Official export control figures show that the Department for Business and Trade blocked the vast majority of licence applicatio­ns for companies seeking to export semiconduc­tor technology to China last year.

In previous years, the Government was far more lenient about approving exports, the figures suggest. Several countries including the US, the Netherland­s and Japan have agreed to work together to restrict Chinese access to hi-tech semiconduc­tor technology. Britain has not formally joined the deal but the figures suggest it is taking a tougher line.

Concerns range from Chinese companies copying Western technology to the chips ending up inside weapons or artificial intelligen­ce systems. Figures from a database run by the Export Control Joint Unit, which administer­s export controls for military and dual-use items, show the UK has refused 14 licence applicatio­ns for semiconduc­tor technology to China in 2023 and approved just two.

The prior year, it refused just five licences, while issuing 26, and in 2021, it issued 26 licences and refused nine.

The majority of refusals were for semi- conductor manufactur­ing equipment, alongside components and software to run the equipment. Nine of the licence refusals – the majority – were for sale to government customers, the figures say.

Semiconduc­tors are the essential foundation of modern computer systems and the most modern and powerful are crucial to developing AI.

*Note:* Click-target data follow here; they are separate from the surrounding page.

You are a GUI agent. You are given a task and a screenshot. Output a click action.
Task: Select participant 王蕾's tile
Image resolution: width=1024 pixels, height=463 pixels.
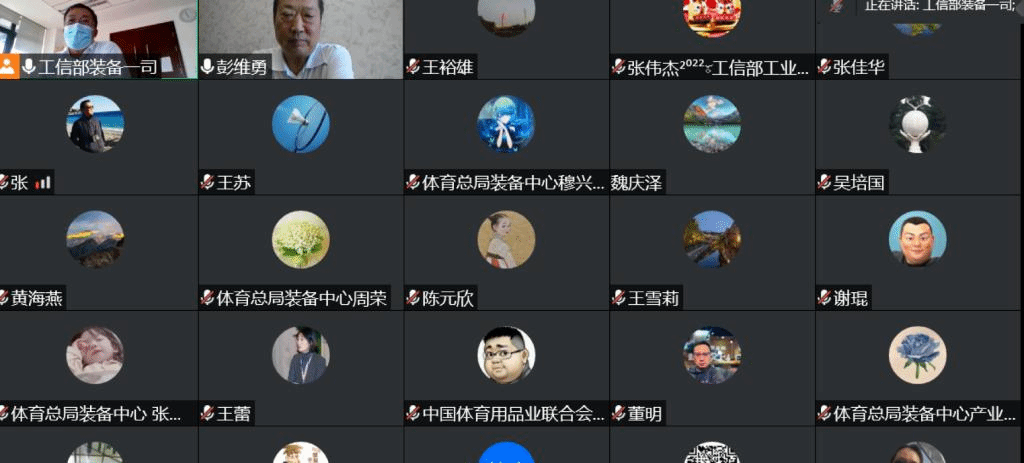[300, 365]
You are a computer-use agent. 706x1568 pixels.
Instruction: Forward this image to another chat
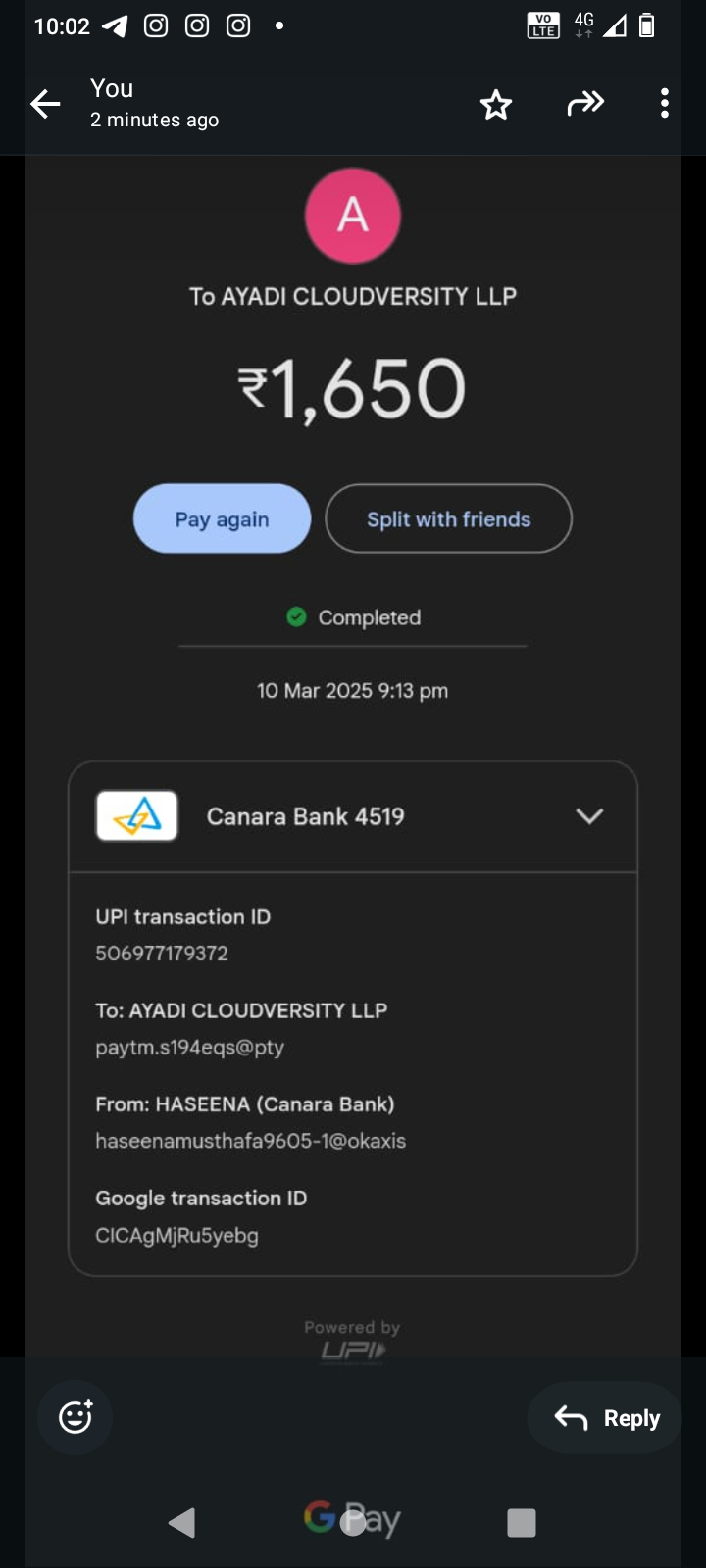point(585,103)
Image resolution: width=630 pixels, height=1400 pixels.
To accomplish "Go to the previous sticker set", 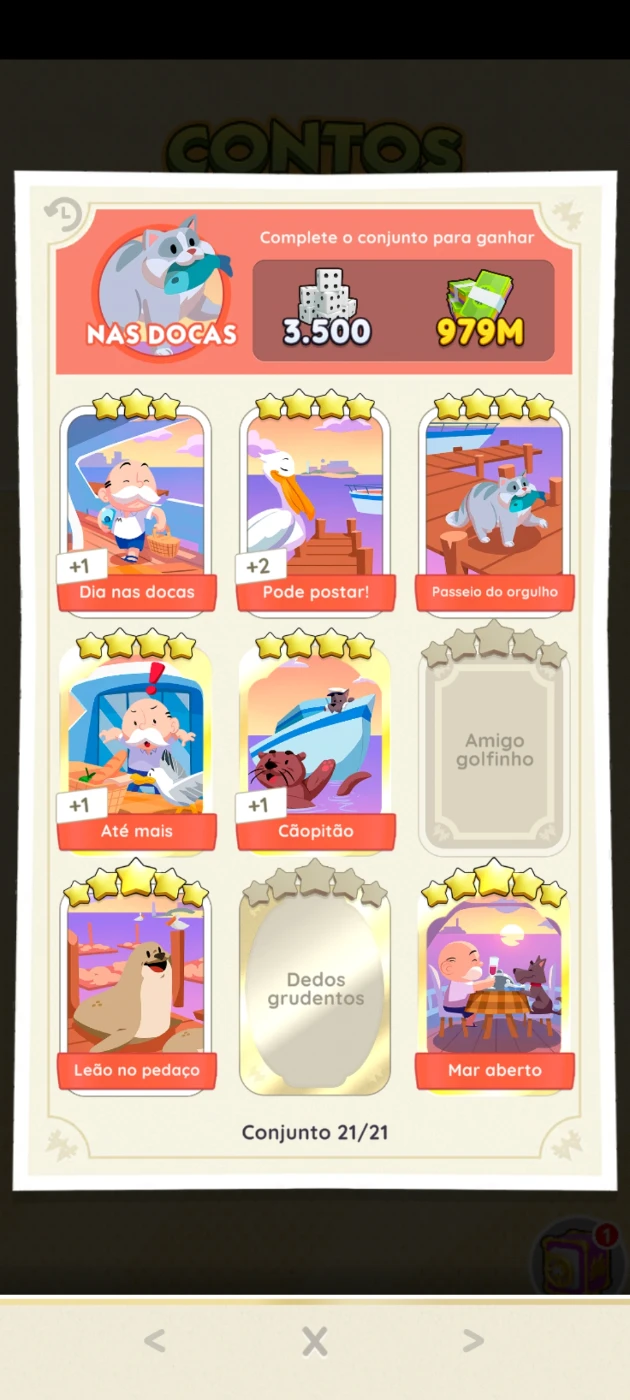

The figures do not reveal what type of technology that companies were looking to export, but the higher number of refusals suggest a stricter approach to the export of British technology.

British AI chip company Graphcore closed its Chinese business in November and laid off its staff in the country, citing export controls on selling technology in the country, although US restrictio­ns are believed to have been a significan­t factor.

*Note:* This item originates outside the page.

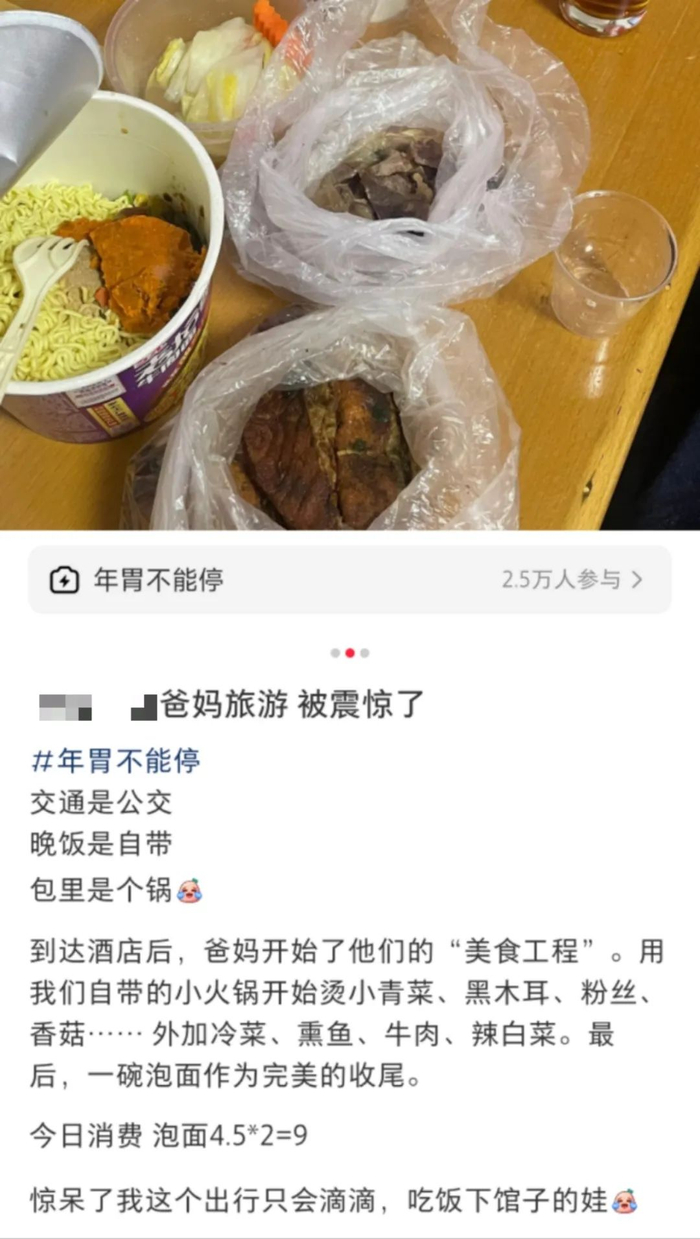The image size is (700, 1239).
Task: Tap the photo carousel page indicator dots
Action: [350, 653]
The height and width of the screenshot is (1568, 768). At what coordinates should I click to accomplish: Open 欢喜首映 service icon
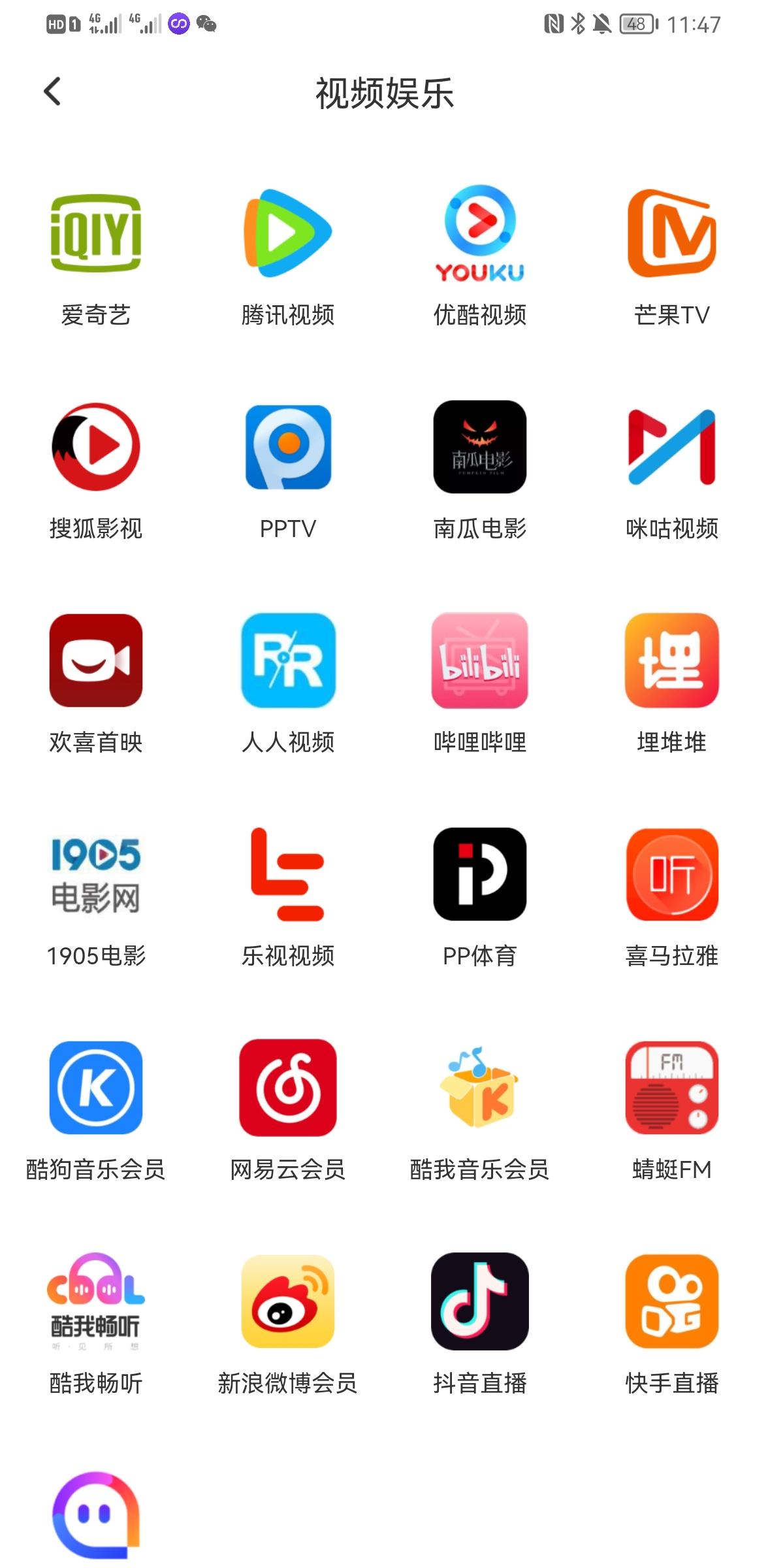coord(95,660)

Earlier this month, Cambridge-based semiconduc­tor company Arm also laid off staff in China. It has warned that growing political tensions could affect its business there, and the UK and US have reportedly blocked it from selling advanced chip designs in the country.

The Government has also forced Nexperia, the Chinese-owned buyer of Britain’s biggest microchip facility, to sell the business. In November, Nexperia said it would sell Newport Wafer Fab to US company Vishay.

Successive administra­tions in the US have restricted sales of high-end semiconduc­tor technology to China in an attempt to hobble the country’s technologi­cal prowess. China has responded to microchip controls by restrictin­g the export of germanium and gallium, two elements widely used in computer chips and other technologi­es such as solar panels. The UK’S semiconduc­tor strategy, published in June, promised to apply export controls to protect national security. At the time, the Government said it would work with business on potentiall­y expanding how the export control regime applied to semiconduc­tors, vowing to “protect the most sensitive UK semiconduc­tor companies and technologi­es”.

A government spokesman said: “We have strengthen­ed the rules to prevent items that could be intended for military use from falling into the wrong hands. While we cannot comment on specific cases, we assess each applicatio­n on a case-by-case basis against the export licensing criteria and keep our control regime under regular review.”